De imposante bergen aan de overkant van het meer lijken er al vele honderden jaren te liggen. Lang geleden neergestreken, hun plek gevonden en niet voornemens ooit voor iets of iemand nog te wijken. De verste toppen gehuld in een mysterieuze mist, de ruggen dichterbij duidelijk zichtbaar dicht begroeid met uitzondering van stukken steile rotswand en af en toe ruimte latend voor parmantige villa’s, stuk voor stuk omgeven door gigantische tuinen met een gazon als een biljartlaken en daarop de meest exotische bomen die als statige wachters lijken uit te kijken over het meer. Aan de kustlijn concentreert de bebouwing zich her en der. Havens met boulevards, gesierd door 16e-eeuws kastelen, tegenwoordig in gebruik als exclusieve hotels en restaurants en daarachter, bergop, typisch Italiaanse huisjes vormen samen charmante dorpjes. Ze worden regelmatig aangedaan door grote, logge veerboten die op gezette tijden het meer oversteken om toeristen van het ene charmante dorpje naar het andere te vervoeren. Het ritmische, zacht rommelende geluid van zwaar beladen wagons over een eeuwenoude spoorbaan verraadt een rijdende goederentrein, maar het is onmogelijk deze vanaf hier te ontwaren tussen alle groen.

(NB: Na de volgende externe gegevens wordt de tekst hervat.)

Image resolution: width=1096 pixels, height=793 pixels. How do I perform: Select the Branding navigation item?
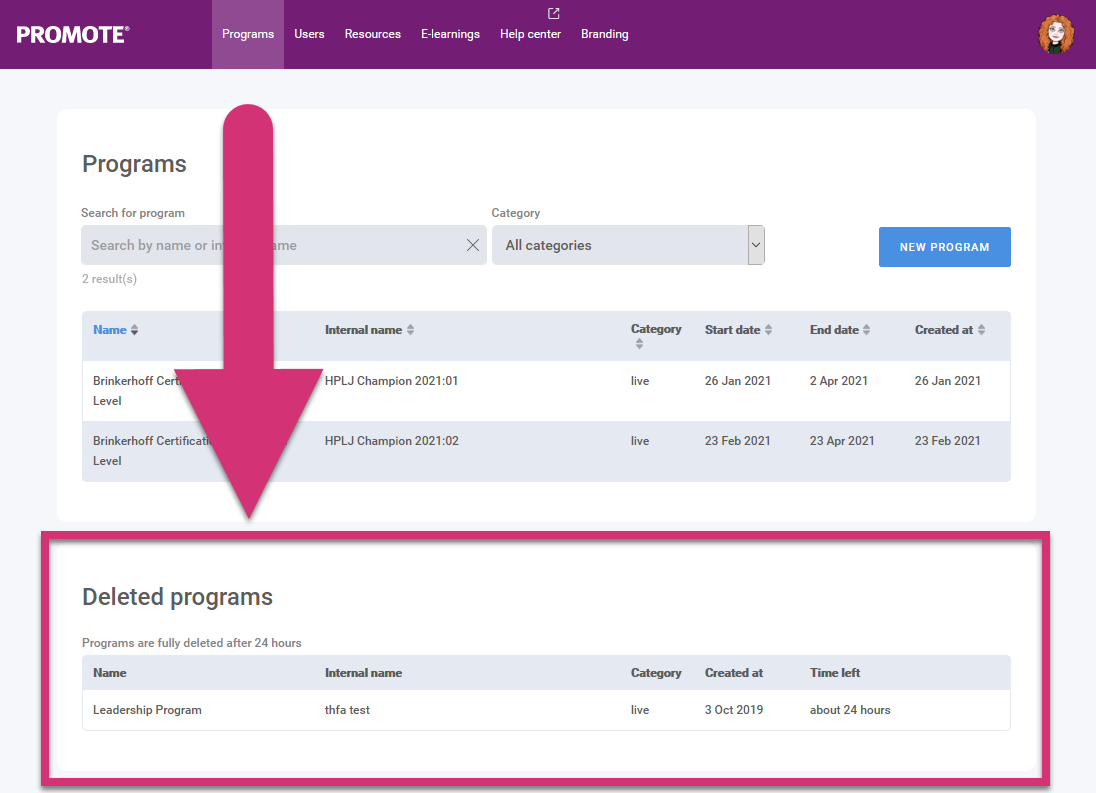pyautogui.click(x=604, y=33)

Het meer is kalm, op sommige plekken zelfs spiegelglad. In de verte breken de eilandjes het grote blauw. Ergens halverwege dobbert eenzaam een zeilbootje. Het hoofdzeil en de fok hangen er wat troosteloos bij. Stilgevallen door gebrek aan wind lijkt het te berusten en vooralsnog af te wachten. Iets dichterbij achtervolgen twee vogels elkaar rakelings boven het water. Ondanks druk wieken van hun vleugels lijken ze maar geen hoogte te kunnen winnen en met hun poten laten ze een wit spoor achter op het water. Even later geven ze gelijktijdig op en strijken gebroederlijk neer op het water. Hun spoor is alweer uitgewist, opgegaan in de kabbelende golfjes. De zonnestralen die door het wolkendek heen het wateroppervlak bereiken worden in de vorm van glitterend licht terug de wereld in gekaatst.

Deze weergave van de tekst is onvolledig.